CONSIGNE DE TRAVAIL → Prolongez, s'il vous plaît, l'entretien avec Ishmael Butler à partir de sa dernière phrase.

PASSAGE FOURNI →
☆ ☆ ☆ ☆ ☆
Ishmael Butler : Je ne pense pas vraiment en ces termes-là. L’objectif n’est pas d’atteindre un résultat précis, il s’agit davantage de relayer ces choses indicibles, engendrées selon les lois de la nature. Quand on se buzze et qu’on fait de la musique, on génère des vibrations, on traduit des émotions en musique et en mots.
PAN M 360 : Oui mais… au fond de vous, que pensez-vous avoir accompli avec ce nouvel album?
Ishmael Butler : J’ose espérer que ce n’est pas un rabâchage de ce que j’ai fait auparavant, j’essaie toujours de faire quelque chose de différent. J’essaie de grandir artistiquement en intégrant de nouvelles idées, c’est d’ailleurs ce que je fais depuis mon enfance. Vous savez, les artistes ont leur personnalité propre, je ne sais pas vraiment quelle est la mienne et je pense que c’est préférable pour moi de voir les choses comme ça. Je ne qualifierais pas nécessairement ma propre musique de hip-hop « avancé » comme certains le font. Je crois que je ne suis pas en position d’analyser ou définir mais plutôt d’agir. De vivre et de faire des choses, d’avoir l’idée d’une forme et la développer.
PAN M 360 : Plus précisément, comment avez-vous travaillé à la conception de The Don of Diamond Dreams?
Ishmael Butler : Je crée sans cesse des chansons : sur mon ordinateur, en studio, chez des gens après un spectacle, enfin partout où c’est possible. Quand j’ai des temps libres, je compile le travail effectué, puis je le distille en formats plus petits et plus précis. Viennent ensuite les textes, les compléments instrumentaux, la réduction finale et le mixage. Des patterns émergent alors, un son d’ensemble, une atmosphère, un environnement. Le tout s’est échelonné sur une période d’environ un an.
☆ ☆ ☆ ☆ ☆
EXTRAIT DES DONNÉES →
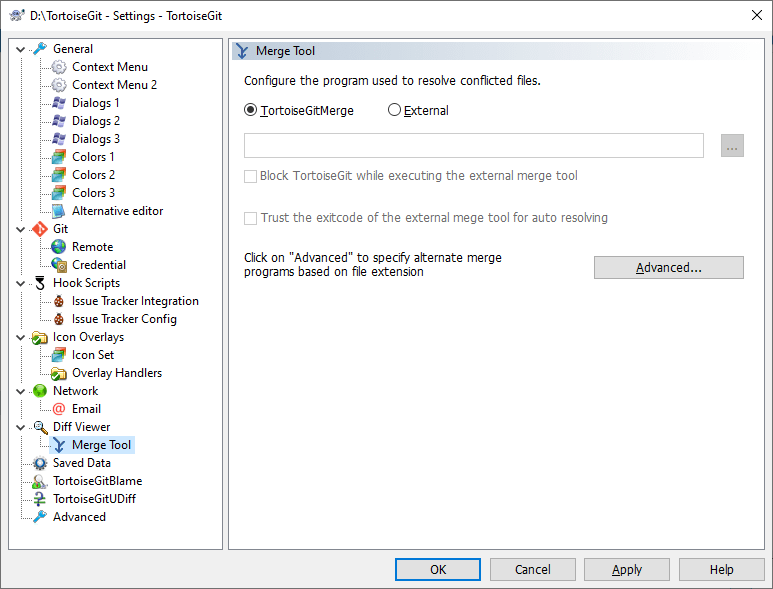
Task: Click the Remote globe icon
Action: point(59,247)
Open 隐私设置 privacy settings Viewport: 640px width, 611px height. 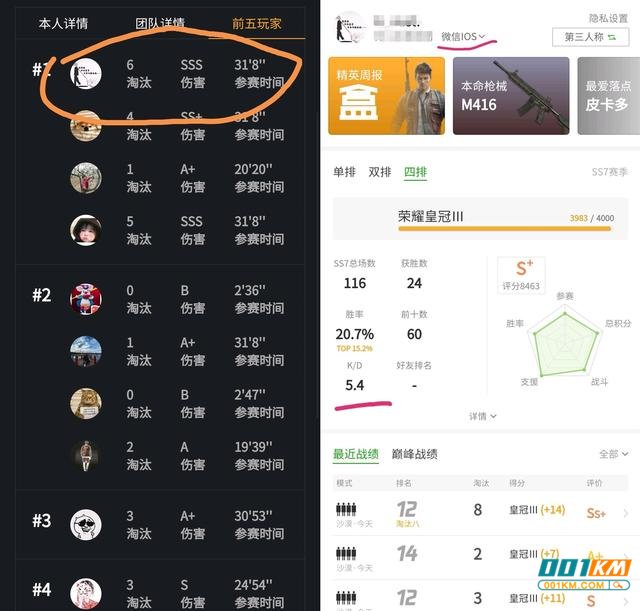pos(608,18)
☆ ☆ ☆ ☆ ☆
RÉSULTAT OBTENU →
PAN M 360 : Quel est votre équipement de création et comment l’utilisez-vous?
Ishmael Butler : Séquenceur Ableton, guitares, claviers, pédales d’effets, filtres vocaux, instruments à vent, instruments à cordes, basse, percussions, voilà ce que j’utilise. J’achète toujours du nouveau matériel, ça amène de nouvelles idées. Je cherche aussi à rencontrer des artistes qui ont de nouvelles approches, de nouvelles façons de faire. J’aime aussi apprendre à jouer des chansons populaires et comprendre comment elles sont fabriquées, cela me donne mille et une idées. C’est comme une boule de neige qui grossit lorsqu’elle dévale une pente.
PAN M 360 : Devant public, vous produisez-vous avec un groupe de musiciens?
Ishmael Butler : Préférablement oui mais… Si, pour une tournée, on est payé une certaine somme d’argent, on ne peut pas emmener dix personnes, le budget ne le permet pas. La restriction est souvent directement reliée au budget de tournée, mais il y a d’autres considérations aussi. Prenons l’exemple de Flying Lotus avec qui j’ai déjà tourné. Comme il a choisi de proposer une expérience visuelle en phase avec sa musique, il consacre une part importante de ses ressources financières à cet aspect visuel, ce qui implique une simplification de l’exécution musicale. Et vous savez, les fans veulent souvent voir et entendre une seule personne. Mais les choses peuvent changer; nous pouvons voir certains artistes hip-hop ou électroniques sur scène avec de formidables musiciens.
PAN M 360 : Qui sont ceux qui ont collaboré à cet album?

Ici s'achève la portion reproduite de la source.